Rabies found in bats, officials say avoid wild animals
Baltimore City is reporting that there is a increase in rabid bats this summer – through August 12, animal control has captured 183 bats and 12 of them have tested positive for rabies.
In all of 2010, 222 bats were seized and 11 had rabies, according to the Baltimore City Health Department.
Rabies is most commonly found in wild animals including raccoons, foxes, skunks and bats, and the virus is transmitted in the saliva, usually through bites. Those who are bitten, scratched or have contact with animals that may be rabid need to immediately wash the wound and seek medical attention.
“Rabies is preventable when medical care is obtained shortly after exposure. Once clinical symptoms develop, however, rabies is nearly always fatal,” Dr. Oxiris Barbot, commissioner of health, said in a statement.
The last human case of rabies in Maryland was in 1976, though a few people die of rabies every year in the United States. In July, a city resident was treated for exposure after the person sought help for a wounded, feral cat that tested positive for rabies.
Each year around the state a few hundred animals test positive for rabies and up to 900 are vaccinated as a precaution. Earlier this month, for example, some Harford residents were vaccinated after their apartment complex became infested with bats.

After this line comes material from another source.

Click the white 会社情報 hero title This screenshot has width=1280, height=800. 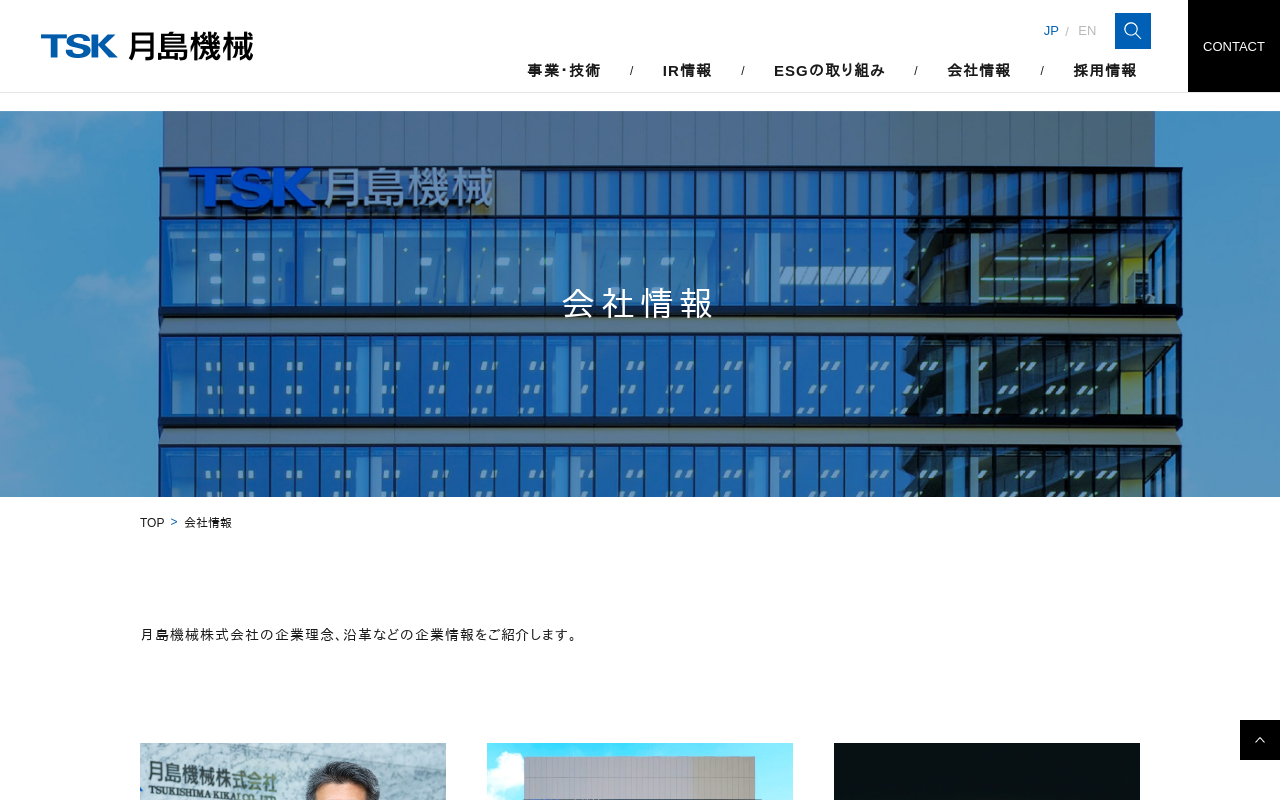[x=639, y=304]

City officials recommend wearing gloves when handling an animal that has been in a fight or is bleeding, securing garbage cans with lids to keep wild animals out, sealing openings through which bats or other animals could enter a home or using screens, confining wild animals that do get inside and calling for help, avoiding unfamiliar animals, vaccinating pets and recognizing the signs of rabies including aggressiveness or lethargy and frothing at the mouth.